- **Task details**:
In the entries that follow, locate the line with "Screen dimensions: 839x468", then restate that line and all later lines exactly as they appear, leaving pictures out.

═══ Records provided ═══

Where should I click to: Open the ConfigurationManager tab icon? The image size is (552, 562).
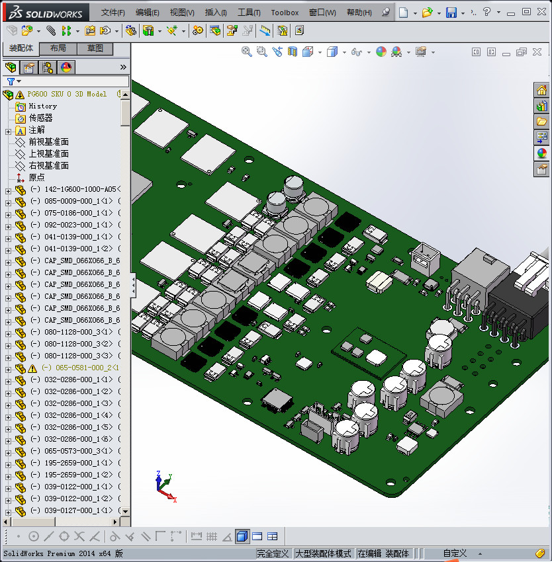[47, 67]
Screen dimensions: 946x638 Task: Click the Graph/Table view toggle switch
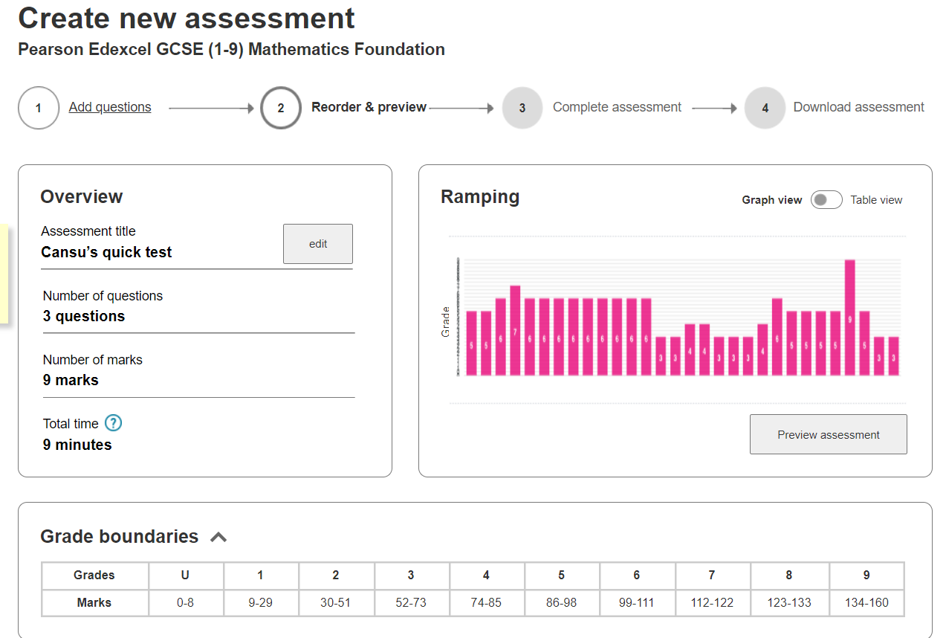(826, 199)
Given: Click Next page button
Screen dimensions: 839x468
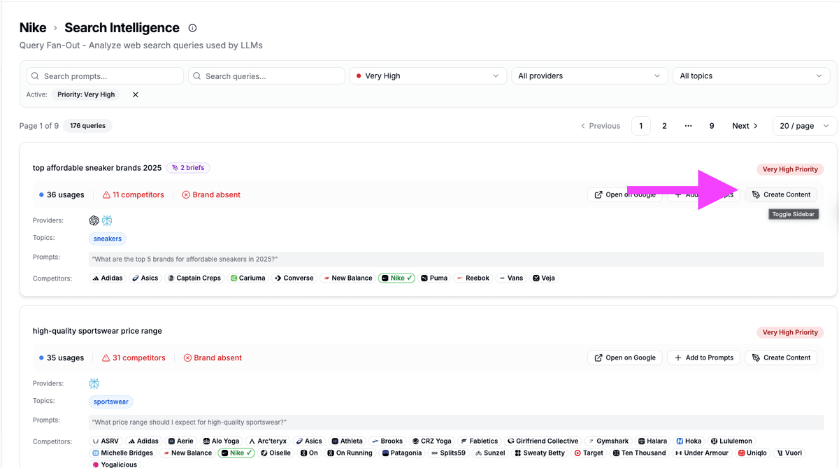Looking at the screenshot, I should [x=745, y=126].
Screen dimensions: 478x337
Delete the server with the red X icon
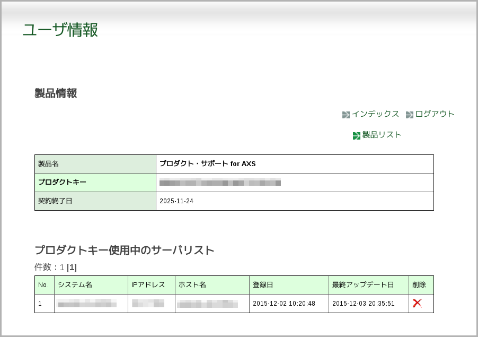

═══

- **Solution to this task**:
Screen dimensions: 839x468
Looking at the screenshot, I should [x=745, y=126].
Screen dimensions: 478x337
Delete the server with the red X icon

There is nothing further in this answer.